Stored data
═══
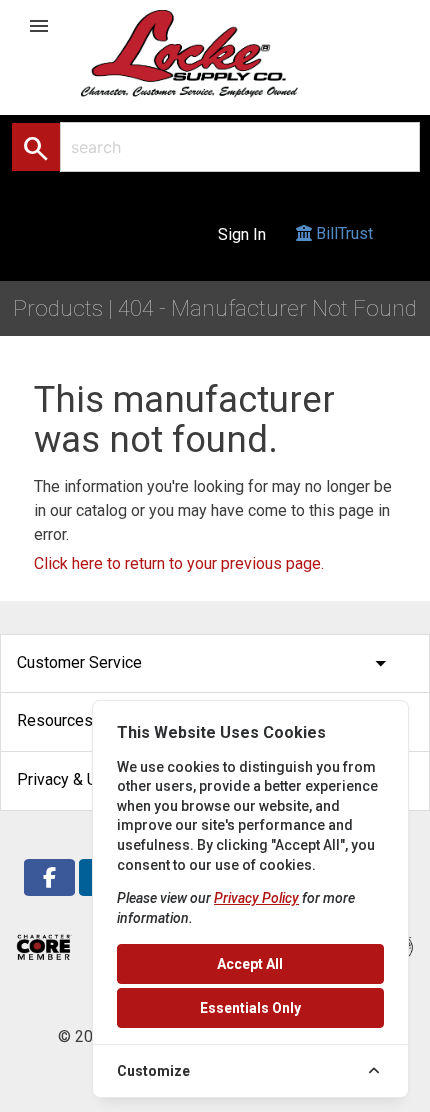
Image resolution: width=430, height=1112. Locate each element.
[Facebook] (49, 877)
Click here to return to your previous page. (179, 563)
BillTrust (342, 233)
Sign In (242, 234)
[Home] (211, 52)
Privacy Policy (256, 898)
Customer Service (205, 663)
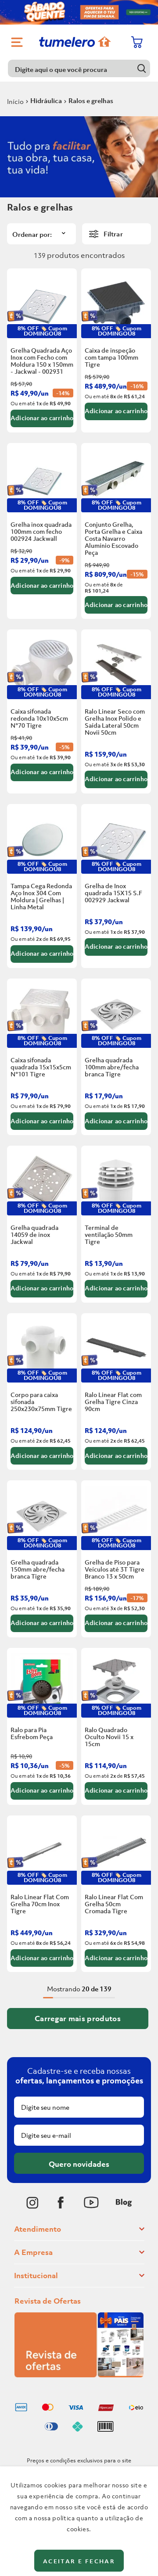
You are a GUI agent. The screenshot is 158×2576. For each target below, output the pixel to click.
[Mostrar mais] (77, 2018)
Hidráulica (46, 100)
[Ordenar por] (41, 233)
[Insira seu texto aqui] (32, 2203)
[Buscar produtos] (141, 68)
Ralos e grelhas (90, 100)
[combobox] (79, 68)
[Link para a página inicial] (15, 101)
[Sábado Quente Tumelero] (79, 12)
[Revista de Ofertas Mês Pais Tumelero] (79, 2374)
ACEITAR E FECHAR (79, 2561)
═══
**AIM OF THE EXERCISE**
When you reach the line containing "Click here to" in the entries above, begin restating word for word, and stop once the line containing "[Sábado Quente Tumelero] (79, 12)" has been given. Omit the pictures.

**RESULT OF THIS EXERCISE**
Click here to return to your previous page. (179, 563)
BillTrust (342, 233)
Sign In (242, 234)
[Home] (211, 52)
Privacy Policy (256, 898)
Customer Service (205, 663)
You are a GUI agent. The screenshot is 158×2576. For each target below, output the pixel to click.
[Mostrar mais] (77, 2018)
Hidráulica (46, 100)
[Ordenar por] (41, 233)
[Insira seu texto aqui] (32, 2203)
[Buscar produtos] (141, 68)
Ralos e grelhas (90, 100)
[combobox] (79, 68)
[Link para a página inicial] (15, 101)
[Sábado Quente Tumelero] (79, 12)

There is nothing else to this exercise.